El Estado moderno que tiene uno de sus fundamentos en la clara separación de su ámbito respecto del ámbito eclesiástico, ha caído muchas veces en la tentación de llevar esa sana división Iglesia-Estado a un pretendido neutralismo en aspectos éticos o axiológicos.
Es cierto que existen ámbitos de la personalidad del individuo y expresiones de dicho actuar individual en el conglomerado social que caen en la esfera de la vida particular e intimidad de la persona, en las cuales el Estado no tiene ningún derecho de inmiscuirse.
Es cierto que existe un campo en el actuar humano que se deriva de las creencias religiosas que profese dicho individuo y que por lo tanto resultan una extensión de ese ámbito de la intimidad y vida privada de la persona en las cuales el espectro de lo público, de lo político no tienen razón de ser.
Pero también es un hecho de que existe una ética objetiva derivada simplemente del ser y deber ser de la naturaleza humana y que coincidiendo en muchísimas cosas con las esferas de los códigos morales subsistentes en las distintas religiones, tienen una entidad propia de la cual no puede sustraerse la acción estatal, por más laico que se defina dicho Estado, o por más lecturas inexactas de Nicolás Maquiavelo que se hayan hecho.

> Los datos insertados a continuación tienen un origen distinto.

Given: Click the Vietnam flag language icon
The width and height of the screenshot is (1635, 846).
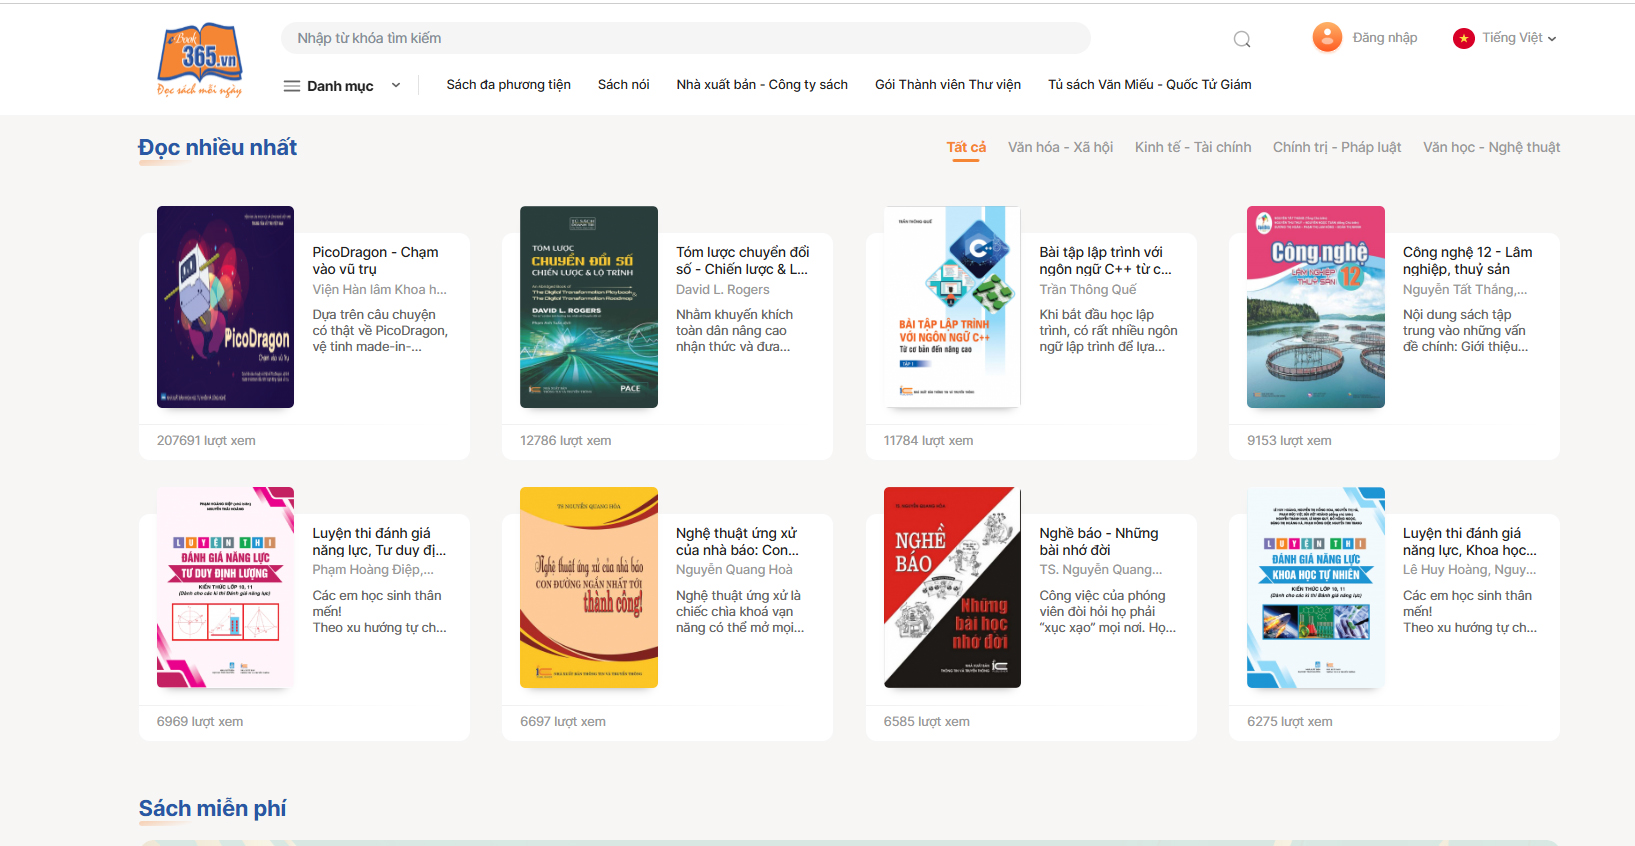Looking at the screenshot, I should pyautogui.click(x=1464, y=38).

Es un deber de los políticos no propiciar caos sociales derivados de la relativización de la norma ética objetiva aplicada al ámbito social, que se consigue simplemente emitiendo normas positivas populacheras y demagógicas pero que van en contra del orden objetivo derivado de la naturaleza humana.
La Ley positiva discutida, aprobada y sancionada por los políticos tiene por ello fuerza coactiva y en su exigibilidad mediante la fuerza del Estado tiene más eficiencia que la Ley natural que se deriva como su nombre lo indica, de la propia naturaleza humana.
El político tiene pues en sus manos la tentación de sentirse omnipotente, promulgando una Ley positiva impecable desde el punto de vista formal de promulgación, aún cuando ésta incida en contra de principios básicos del deber ser del actuar humano.
En ese caso el político por su autoritarismo y prepotencia o por su debilidad, incompetencia o demagogia está creando un problema futuro de inimaginables consecuencias para el conjunto de la sociedad. Un buen político debe tener siempre presente su responsabilidad trascendente no sólo frente a los ciudadanos contemporáneos que lo eligieron y lo mantienen en el poder, sino también frente a las generaciones que vendrán, con las cuales la solidaridad humana también plantea la necesidad de que encuentren un mundo y una sociedad, mejor de la que se está gozando en el presente.
Si el político no asume un compromiso fundamental de actuar conforme a la Ética objetiva, buscando en todas sus acciones el bien común de la sociedad a la que sirve, estará siendo factor de degradación de la misma.